Richtlijn 2005/36/EG handhaaft het hiervoor omschreven stelsel van erkenning van beroepservaring. Dit betekent dat ook de bevoegdheid van de kamers van koophandel tot het afgeven van de bovengenoemde verklaringen van daadwerkelijke uitoefening van werkzaamheden, moet worden gecontinueerd. Deze regeling strekt daartoe. Daarmee wordt voor de desbetreffende categorie van beroepen uitvoering gegeven aan de in artikel 56, derde lid, richtlijn nr. 2005/36/EG opgenomen opdracht aan de lidstaten om autoriteiten en instellingen aan te wijzen die gemachtigd zijn opleidingstitels en andere documenten of informatie te verstrekken of te ontvangen, alsmede die welke gemachtigd zijn de aanvragen te ontvangen en de in deze richtlijn bedoelde besluiten te nemen.

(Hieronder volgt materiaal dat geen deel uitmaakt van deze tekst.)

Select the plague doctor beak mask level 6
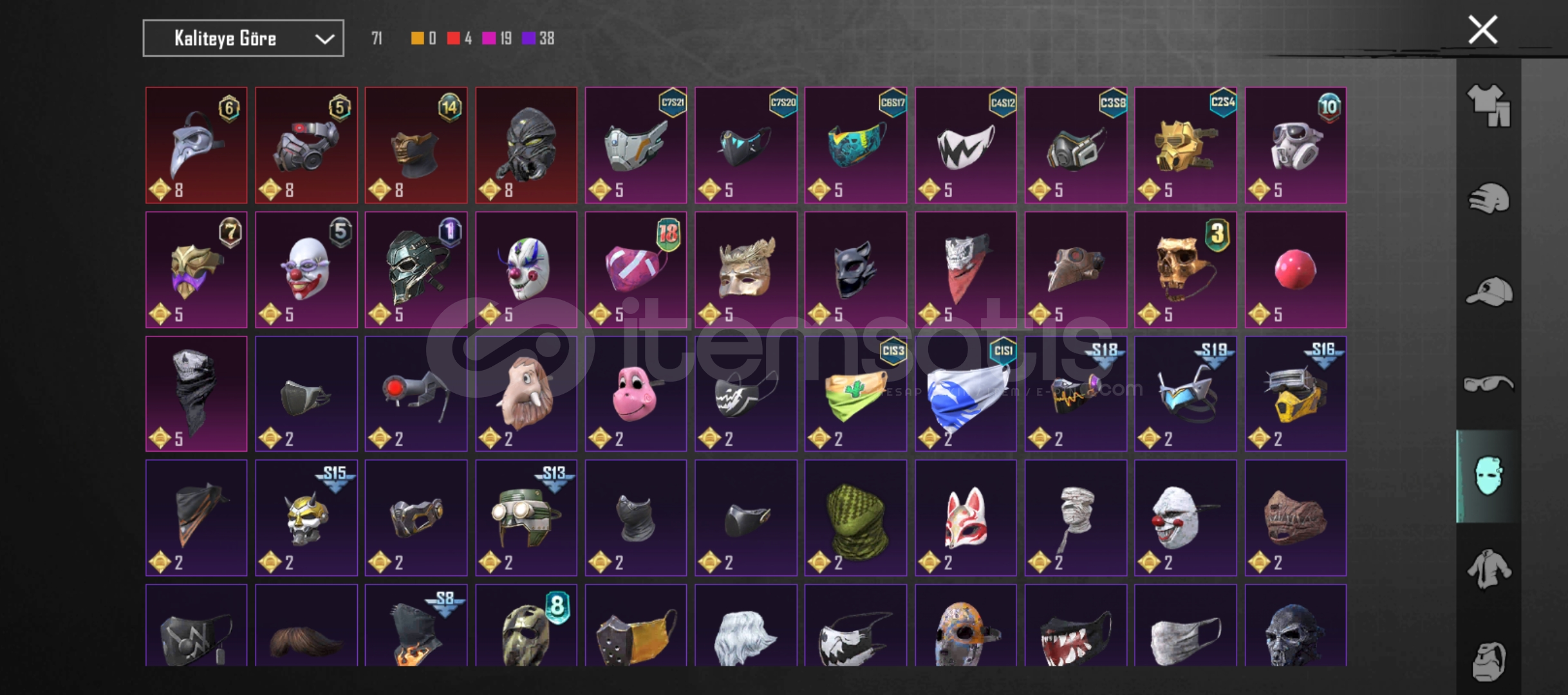1568x695 pixels. (x=196, y=145)
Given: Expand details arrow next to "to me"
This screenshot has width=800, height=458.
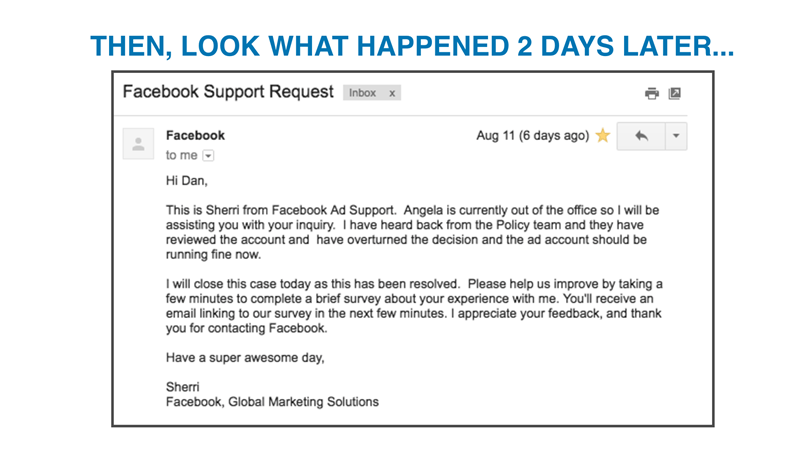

De lijst van werkzaamheden waarop de verklaringen betrekking hebben, stonden opgesomd in Bijlage A, deel 1, lijst I tot en met lijst VI van de oude richtlijn (nr. 1999/42/EG), en komt overeen met de werkzaamheden opgesomd in Bijlage IV van de nieuwe richtlijn (nr. 2005/36/EG). De sinds 2001 gebruikelijke praktijk blijft met andere woorden ook op dit punt onveranderd. Ook het model dat de kamers van koophandel op grond van de Aanwijzingsregeling vestiging in de EU hanteerden voor de afgifte van betreffende verklaringen, kan gebruikt blijven worden. Het gebruik van dit model is aanbevolen door de Commissie in de Bekendmaking van de Commissie betreffende bewijzen, verklaringen en documenten die zijn voorgeschreven in de tot en met 1973 door de Raad vastgestelde richtlijnen op het gebied van de vrijheid van vestiging en het vrij verrichten van diensten en betrekkingen hebben op de betrouwbaarheid, het feit dat er geen faillissement heeft plaatsgehad, de aard en de duur van die in de landen van herkomst uitgeoefende beroepswerkzaamheden (PbEG C 81). Het model is als bijlage 1 bijgevoegd aan bovengenoemde Bekendmaking.

Op de regel dat de kamer in het gebied waarin de werkzaamheden van de aanvrager geheel of in hoofdzaak hebben plaatsgevonden is aangewezen als bevoegde instantie, is in artikel 2, tweede lid, van de regeling een uitzondering opgenomen, zodat kleinere kamers, waar weinig van verzoeken om de hier bedoelde verklaringen worden ingediend, de mogelijkheid hebben de verklaring door een andere kamer te laten afgeven.

Richtlijn 2005/36/EG moet met ingang van 20 oktober 2007 zijn geïmplementeerd. Daarom treedt deze regeling op die datum in werking.